# [Exercise objective]
Would you print out every entry exactly as given?

Stored items:
▬▬▬▬▬▬▬▬▬▬

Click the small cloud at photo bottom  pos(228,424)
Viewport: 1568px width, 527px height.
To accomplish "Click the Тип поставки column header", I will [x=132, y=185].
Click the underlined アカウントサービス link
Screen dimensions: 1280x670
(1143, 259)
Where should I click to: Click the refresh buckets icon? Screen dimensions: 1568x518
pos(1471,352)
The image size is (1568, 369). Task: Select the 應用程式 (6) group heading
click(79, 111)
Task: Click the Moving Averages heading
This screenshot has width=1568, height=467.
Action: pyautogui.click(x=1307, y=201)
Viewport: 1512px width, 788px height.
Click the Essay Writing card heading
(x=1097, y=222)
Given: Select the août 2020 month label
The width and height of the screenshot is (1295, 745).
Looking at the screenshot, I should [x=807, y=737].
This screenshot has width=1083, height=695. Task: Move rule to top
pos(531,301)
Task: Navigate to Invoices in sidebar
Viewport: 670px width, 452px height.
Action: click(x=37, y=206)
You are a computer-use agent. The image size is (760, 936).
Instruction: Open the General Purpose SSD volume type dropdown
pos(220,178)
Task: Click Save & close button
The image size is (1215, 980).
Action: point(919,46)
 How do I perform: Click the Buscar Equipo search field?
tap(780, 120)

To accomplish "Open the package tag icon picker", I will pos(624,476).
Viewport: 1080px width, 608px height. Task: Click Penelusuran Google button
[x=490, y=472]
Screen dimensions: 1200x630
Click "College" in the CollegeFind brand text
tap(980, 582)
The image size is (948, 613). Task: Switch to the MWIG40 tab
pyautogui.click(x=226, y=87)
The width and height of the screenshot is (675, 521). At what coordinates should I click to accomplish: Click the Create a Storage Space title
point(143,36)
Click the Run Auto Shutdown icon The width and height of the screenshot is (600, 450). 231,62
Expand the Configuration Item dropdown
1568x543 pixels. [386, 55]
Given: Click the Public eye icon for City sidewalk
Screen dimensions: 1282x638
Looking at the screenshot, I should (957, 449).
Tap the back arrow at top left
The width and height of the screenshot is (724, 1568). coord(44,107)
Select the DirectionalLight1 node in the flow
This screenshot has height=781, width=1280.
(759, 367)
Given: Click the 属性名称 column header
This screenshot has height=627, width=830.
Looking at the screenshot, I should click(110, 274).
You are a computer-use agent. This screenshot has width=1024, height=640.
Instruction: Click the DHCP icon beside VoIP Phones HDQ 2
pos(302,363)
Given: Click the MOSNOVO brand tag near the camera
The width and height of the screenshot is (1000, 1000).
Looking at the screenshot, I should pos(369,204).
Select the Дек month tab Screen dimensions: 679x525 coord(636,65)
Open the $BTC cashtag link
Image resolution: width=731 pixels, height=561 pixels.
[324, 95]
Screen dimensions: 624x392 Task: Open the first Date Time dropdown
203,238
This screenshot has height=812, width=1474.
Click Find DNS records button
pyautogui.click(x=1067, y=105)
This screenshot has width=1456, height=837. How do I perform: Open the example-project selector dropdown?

▬▬▬▬▬▬▬▬▬▬

# [Written answer]
Click the small cloud at photo bottom  pos(228,424)
Viewport: 1568px width, 527px height.
To accomplish "Click the Тип поставки column header", I will [x=132, y=185].
Click the underlined アカウントサービス link
Screen dimensions: 1280x670
(1143, 259)
Where should I click to: Click the refresh buckets icon? Screen dimensions: 1568x518
pos(1471,352)
The image size is (1568, 369). Task: Select the 應用程式 (6) group heading
click(79, 111)
Task: Click the Moving Averages heading
This screenshot has width=1568, height=467.
Action: pyautogui.click(x=1307, y=201)
Viewport: 1512px width, 788px height.
Click the Essay Writing card heading
(x=1097, y=222)
Given: Select the août 2020 month label
The width and height of the screenshot is (1295, 745).
Looking at the screenshot, I should [x=807, y=737].
This screenshot has width=1083, height=695. Task: Move rule to top
pos(531,301)
Task: Navigate to Invoices in sidebar
Viewport: 670px width, 452px height.
Action: click(x=37, y=206)
You are a computer-use agent. The image size is (760, 936).
Instruction: Open the General Purpose SSD volume type dropdown
pos(220,178)
Task: Click Save & close button
The image size is (1215, 980).
Action: point(919,46)
 How do I perform: Click the Buscar Equipo search field?
tap(780, 120)

To accomplish "Open the package tag icon picker", I will pos(624,476).
Viewport: 1080px width, 608px height. Task: Click Penelusuran Google button
[x=490, y=472]
Screen dimensions: 1200x630
Click "College" in the CollegeFind brand text
tap(980, 582)
The image size is (948, 613). Task: Switch to the MWIG40 tab
pyautogui.click(x=226, y=87)
The width and height of the screenshot is (675, 521). At what coordinates should I click to accomplish: Click the Create a Storage Space title
point(143,36)
Click the Run Auto Shutdown icon The width and height of the screenshot is (600, 450). 231,62
Expand the Configuration Item dropdown
1568x543 pixels. [386, 55]
Given: Click the Public eye icon for City sidewalk
Screen dimensions: 1282x638
Looking at the screenshot, I should (957, 449).
Tap the back arrow at top left
The width and height of the screenshot is (724, 1568). coord(44,107)
Select the DirectionalLight1 node in the flow
This screenshot has height=781, width=1280.
(759, 367)
Given: Click the 属性名称 column header
This screenshot has height=627, width=830.
Looking at the screenshot, I should click(110, 274).
You are a computer-use agent. This screenshot has width=1024, height=640.
Instruction: Click the DHCP icon beside VoIP Phones HDQ 2
pos(302,363)
Given: Click the MOSNOVO brand tag near the camera
The width and height of the screenshot is (1000, 1000).
Looking at the screenshot, I should pos(369,204).
Select the Дек month tab Screen dimensions: 679x525 coord(636,65)
Open the $BTC cashtag link
Image resolution: width=731 pixels, height=561 pixels.
[324, 95]
Screen dimensions: 624x392 Task: Open the first Date Time dropdown
203,238
This screenshot has height=812, width=1474.
Click Find DNS records button
pyautogui.click(x=1067, y=105)
This screenshot has width=1456, height=837. How do I perform: Open the example-project selector dropdown?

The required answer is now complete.